Seven essential steps towards transformation

The internship programme will also offer one crore youth exposure to the top 500 companies.
TV Mohandas Pai
TV Mohandas Pai
Updated on
2 min read

Budget 2024-25 follows PM Narendra Modi’s vision of transformative changes in the next five years. It focuses on nine key areas, with a strong emphasis on employment generation, which remains a top priority for the government.

Employment generation

The government is focused on creating ‘well-paying jobs,’ to provide employment and skill training to 4.1 crore youth. Notably, the government’s employment-linked incentive program will cover the employer’s share of Provident Fund and the first month’s wage, up to Rs 15,000, for new EPFO-registered employees.

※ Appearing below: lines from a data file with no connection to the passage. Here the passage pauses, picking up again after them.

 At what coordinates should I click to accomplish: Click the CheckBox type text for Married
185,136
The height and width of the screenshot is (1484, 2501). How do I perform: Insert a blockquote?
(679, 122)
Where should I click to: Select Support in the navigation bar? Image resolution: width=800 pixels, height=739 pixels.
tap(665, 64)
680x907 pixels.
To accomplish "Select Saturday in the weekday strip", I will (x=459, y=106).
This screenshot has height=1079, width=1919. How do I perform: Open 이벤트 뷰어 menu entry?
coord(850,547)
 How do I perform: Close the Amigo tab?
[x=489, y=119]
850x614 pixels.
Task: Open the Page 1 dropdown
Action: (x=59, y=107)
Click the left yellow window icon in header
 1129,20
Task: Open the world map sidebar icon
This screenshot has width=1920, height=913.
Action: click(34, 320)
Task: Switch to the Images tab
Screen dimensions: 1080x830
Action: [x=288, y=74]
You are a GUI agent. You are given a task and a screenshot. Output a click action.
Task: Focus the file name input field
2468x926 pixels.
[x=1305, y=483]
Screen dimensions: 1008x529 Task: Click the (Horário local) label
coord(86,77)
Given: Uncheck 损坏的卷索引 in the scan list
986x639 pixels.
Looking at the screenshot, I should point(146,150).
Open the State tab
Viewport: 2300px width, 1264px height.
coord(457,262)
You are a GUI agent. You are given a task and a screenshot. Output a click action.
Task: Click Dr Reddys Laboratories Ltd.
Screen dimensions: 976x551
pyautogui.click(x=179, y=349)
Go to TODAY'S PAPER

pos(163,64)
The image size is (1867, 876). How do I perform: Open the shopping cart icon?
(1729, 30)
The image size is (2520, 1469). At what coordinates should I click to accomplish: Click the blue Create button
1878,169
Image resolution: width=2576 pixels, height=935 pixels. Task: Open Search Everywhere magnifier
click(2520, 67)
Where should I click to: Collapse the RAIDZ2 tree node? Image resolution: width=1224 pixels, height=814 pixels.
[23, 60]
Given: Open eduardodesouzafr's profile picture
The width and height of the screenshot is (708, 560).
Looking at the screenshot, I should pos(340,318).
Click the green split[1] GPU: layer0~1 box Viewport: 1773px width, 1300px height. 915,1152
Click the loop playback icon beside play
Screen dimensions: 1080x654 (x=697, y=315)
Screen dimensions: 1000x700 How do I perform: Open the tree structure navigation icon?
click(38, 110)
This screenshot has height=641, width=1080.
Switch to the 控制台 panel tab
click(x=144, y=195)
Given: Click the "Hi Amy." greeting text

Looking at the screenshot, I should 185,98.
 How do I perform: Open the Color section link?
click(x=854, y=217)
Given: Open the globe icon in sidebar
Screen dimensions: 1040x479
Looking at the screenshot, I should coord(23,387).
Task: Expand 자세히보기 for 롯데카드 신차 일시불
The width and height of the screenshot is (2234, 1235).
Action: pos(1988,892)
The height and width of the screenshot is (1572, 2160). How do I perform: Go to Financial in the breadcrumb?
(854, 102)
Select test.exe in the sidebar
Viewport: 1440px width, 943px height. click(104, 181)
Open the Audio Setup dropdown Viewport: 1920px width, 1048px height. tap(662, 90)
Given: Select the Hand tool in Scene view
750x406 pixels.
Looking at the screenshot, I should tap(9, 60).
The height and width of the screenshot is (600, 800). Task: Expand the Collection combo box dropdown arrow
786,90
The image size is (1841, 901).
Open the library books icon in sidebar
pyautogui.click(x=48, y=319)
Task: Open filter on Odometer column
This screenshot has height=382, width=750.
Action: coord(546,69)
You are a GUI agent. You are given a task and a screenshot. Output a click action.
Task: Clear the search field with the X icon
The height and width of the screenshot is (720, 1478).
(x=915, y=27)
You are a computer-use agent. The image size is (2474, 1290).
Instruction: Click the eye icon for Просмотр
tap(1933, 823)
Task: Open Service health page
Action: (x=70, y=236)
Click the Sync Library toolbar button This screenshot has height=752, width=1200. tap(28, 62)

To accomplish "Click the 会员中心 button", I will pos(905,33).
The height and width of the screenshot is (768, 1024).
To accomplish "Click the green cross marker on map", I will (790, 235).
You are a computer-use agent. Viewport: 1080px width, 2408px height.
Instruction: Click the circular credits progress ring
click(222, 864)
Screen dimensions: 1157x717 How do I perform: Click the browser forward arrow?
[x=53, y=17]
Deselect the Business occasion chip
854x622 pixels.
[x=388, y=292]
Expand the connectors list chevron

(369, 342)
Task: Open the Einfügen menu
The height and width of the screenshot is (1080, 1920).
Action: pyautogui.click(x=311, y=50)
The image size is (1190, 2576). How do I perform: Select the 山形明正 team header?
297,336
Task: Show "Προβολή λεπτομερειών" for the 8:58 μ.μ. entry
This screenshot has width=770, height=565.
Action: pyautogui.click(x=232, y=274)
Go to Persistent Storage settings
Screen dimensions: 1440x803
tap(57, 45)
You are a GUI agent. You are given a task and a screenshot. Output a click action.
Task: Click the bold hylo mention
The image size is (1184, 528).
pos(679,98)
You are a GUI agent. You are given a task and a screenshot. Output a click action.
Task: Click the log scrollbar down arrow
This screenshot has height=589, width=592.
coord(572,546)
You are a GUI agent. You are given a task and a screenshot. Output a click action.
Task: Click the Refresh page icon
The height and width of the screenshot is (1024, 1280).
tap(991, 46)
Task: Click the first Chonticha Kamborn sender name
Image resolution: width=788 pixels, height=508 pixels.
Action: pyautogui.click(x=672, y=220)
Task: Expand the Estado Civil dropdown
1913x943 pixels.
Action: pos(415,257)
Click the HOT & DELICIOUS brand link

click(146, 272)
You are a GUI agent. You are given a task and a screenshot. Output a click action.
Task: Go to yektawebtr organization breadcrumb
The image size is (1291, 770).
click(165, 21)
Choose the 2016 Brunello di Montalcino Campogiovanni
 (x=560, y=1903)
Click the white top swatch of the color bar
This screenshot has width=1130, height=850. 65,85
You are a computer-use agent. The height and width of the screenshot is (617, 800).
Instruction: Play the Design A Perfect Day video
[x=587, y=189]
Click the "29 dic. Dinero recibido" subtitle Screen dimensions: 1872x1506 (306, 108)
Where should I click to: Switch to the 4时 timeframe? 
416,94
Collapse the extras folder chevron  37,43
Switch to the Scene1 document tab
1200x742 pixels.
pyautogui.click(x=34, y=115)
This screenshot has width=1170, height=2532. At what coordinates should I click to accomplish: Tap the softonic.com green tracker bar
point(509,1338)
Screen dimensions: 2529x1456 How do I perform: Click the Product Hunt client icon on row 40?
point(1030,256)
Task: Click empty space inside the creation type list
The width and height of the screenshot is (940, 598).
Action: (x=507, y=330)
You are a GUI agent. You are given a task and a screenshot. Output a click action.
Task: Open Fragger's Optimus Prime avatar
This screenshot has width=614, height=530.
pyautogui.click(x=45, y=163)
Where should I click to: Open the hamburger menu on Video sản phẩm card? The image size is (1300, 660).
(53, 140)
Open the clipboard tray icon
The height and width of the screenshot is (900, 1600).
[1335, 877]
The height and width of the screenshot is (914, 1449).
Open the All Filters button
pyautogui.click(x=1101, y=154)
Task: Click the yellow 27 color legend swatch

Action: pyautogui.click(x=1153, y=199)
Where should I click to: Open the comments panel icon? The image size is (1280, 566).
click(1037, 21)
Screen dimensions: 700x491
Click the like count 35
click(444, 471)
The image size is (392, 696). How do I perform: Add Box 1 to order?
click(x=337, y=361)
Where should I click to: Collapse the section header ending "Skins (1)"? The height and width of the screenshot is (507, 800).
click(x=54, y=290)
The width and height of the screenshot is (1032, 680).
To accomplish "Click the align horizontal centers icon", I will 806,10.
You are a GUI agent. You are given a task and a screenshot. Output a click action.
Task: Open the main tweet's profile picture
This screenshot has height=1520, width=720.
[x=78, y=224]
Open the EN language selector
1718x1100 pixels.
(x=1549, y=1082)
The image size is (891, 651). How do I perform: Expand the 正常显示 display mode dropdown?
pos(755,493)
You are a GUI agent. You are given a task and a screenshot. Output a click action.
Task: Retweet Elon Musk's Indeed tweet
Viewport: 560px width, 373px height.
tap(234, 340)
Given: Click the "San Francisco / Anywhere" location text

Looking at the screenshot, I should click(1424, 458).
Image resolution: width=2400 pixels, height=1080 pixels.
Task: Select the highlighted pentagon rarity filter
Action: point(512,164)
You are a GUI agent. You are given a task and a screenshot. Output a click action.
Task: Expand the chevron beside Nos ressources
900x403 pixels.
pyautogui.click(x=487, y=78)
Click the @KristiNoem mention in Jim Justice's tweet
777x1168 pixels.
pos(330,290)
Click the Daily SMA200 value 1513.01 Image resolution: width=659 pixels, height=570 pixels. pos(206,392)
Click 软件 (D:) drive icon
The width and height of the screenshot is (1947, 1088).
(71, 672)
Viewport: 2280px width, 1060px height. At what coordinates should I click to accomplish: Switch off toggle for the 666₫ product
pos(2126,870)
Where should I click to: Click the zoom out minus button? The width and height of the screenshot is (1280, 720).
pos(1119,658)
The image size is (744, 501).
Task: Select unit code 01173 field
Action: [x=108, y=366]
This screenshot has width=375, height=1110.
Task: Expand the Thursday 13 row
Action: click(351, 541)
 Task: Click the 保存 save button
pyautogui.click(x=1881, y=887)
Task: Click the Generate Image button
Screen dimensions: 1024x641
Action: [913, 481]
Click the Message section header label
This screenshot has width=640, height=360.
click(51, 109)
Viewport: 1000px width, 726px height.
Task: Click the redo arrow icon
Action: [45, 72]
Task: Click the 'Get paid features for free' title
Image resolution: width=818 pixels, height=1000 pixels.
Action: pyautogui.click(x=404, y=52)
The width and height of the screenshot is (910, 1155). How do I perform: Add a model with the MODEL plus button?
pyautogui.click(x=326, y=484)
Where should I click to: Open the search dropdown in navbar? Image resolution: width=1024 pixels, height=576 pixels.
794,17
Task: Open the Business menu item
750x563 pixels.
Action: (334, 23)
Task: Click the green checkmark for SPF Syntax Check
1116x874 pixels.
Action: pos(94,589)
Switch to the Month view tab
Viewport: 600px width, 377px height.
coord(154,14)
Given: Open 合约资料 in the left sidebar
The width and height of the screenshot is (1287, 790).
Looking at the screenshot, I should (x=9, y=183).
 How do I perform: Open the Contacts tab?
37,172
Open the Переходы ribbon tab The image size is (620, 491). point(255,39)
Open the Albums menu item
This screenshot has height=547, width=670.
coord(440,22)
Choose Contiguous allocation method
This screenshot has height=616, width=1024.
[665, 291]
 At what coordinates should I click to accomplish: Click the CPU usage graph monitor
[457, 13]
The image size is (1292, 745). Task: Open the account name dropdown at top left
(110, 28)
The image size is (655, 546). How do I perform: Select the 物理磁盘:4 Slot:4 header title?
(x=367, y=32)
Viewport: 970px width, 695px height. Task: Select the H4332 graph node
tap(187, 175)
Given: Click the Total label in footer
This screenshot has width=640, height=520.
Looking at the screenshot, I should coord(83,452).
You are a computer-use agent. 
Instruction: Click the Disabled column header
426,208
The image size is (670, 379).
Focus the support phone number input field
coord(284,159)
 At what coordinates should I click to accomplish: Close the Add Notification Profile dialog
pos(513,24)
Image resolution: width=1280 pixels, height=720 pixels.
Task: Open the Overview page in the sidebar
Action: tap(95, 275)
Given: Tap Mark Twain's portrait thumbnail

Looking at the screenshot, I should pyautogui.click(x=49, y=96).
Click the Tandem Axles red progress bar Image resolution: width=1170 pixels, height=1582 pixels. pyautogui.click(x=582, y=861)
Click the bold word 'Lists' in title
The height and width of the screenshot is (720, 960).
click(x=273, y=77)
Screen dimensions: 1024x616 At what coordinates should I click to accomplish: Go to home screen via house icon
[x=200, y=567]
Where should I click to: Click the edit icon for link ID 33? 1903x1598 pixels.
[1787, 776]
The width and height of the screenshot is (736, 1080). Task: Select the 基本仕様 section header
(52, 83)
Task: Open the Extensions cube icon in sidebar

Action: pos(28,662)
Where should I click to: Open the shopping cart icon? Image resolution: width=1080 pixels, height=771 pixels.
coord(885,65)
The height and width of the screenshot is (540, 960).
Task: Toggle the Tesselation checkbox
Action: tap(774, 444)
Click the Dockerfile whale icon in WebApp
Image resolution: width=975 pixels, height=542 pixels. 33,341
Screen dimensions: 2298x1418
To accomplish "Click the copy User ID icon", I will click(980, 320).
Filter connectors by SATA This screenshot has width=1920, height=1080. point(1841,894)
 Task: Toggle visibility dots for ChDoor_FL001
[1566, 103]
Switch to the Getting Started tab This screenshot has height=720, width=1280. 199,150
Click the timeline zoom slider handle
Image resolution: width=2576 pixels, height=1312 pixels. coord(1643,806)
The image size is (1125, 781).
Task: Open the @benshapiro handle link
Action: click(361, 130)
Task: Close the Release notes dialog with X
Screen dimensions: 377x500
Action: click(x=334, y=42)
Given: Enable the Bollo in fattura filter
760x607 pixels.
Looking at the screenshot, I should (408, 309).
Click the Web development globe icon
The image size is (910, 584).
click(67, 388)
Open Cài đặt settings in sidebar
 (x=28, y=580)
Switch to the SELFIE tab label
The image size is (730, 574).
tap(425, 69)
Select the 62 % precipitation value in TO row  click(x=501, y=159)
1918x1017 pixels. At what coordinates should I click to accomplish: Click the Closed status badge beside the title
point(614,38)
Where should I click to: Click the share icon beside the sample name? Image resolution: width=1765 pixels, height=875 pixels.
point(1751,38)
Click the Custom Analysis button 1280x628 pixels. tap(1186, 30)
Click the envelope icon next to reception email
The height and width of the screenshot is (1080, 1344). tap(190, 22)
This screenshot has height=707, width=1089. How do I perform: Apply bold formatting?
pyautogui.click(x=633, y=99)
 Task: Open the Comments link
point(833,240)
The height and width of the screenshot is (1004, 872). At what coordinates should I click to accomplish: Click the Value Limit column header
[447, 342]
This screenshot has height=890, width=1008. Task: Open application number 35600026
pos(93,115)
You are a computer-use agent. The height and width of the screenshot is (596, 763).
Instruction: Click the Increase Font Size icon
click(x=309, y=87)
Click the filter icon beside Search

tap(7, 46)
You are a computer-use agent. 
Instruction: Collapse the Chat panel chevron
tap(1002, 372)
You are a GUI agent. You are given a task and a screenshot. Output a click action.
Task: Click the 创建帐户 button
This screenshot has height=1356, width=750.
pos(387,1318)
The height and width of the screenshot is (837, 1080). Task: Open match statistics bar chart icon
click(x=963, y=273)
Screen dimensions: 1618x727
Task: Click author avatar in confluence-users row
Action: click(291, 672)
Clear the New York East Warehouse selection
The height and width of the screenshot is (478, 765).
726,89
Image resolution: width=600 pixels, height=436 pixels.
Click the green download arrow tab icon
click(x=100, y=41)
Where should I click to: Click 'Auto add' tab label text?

New schemes to boost employment in manufacturing, increased funding for women in the workforce, and a three% subvention on education loan interest are significant steps toward inclusive growth. The internship programme will also offer one crore youth exposure to the top 500 companies.

Regional development

The budget focuses on Andhra Pradesh and Bihar, with its emphasis on flood irrigation and Kosi river basin management in Bihar being particularly crucial.

MSME support

The budget strengthens MSMEs by enhancing the credit guarantee scheme and raising the Mudra loan limit to Rs 20 lakh, supporting entr preneurship and innovation.

Urban development

Urban development is a priority, with Rs 10 lakh crore allocated for water supply, sanitation, and transit.

Energy transition and infrastructure

Energy transition is highlighted with a new solar rooftop policy. A Rs 1 lakh crore allocation for university research, involving the private sector.

Reforms and fiscal management

The budget introduces reforms in employment, land, and finance to improve ease of business and attract FDI. Budget receipts have increased to Rs 32.07 lakh crore, with the fiscal deficit reduced to 4.9% from 5.1% in the interim budget, due to higher GDP, receipts, and lower expenditures. The actual accounts for 2023-24 show the fiscal deficit has decreased to 5.6%, compared to 5.8% stipulated in the revised budget.

Taxation changes

Although the implication of indirect taxes, particularly GST, is a positive move, there are still many issues with tax reduction and the enhancement of customs duty. The increase in capital gains tax rates has raised concerns among investors.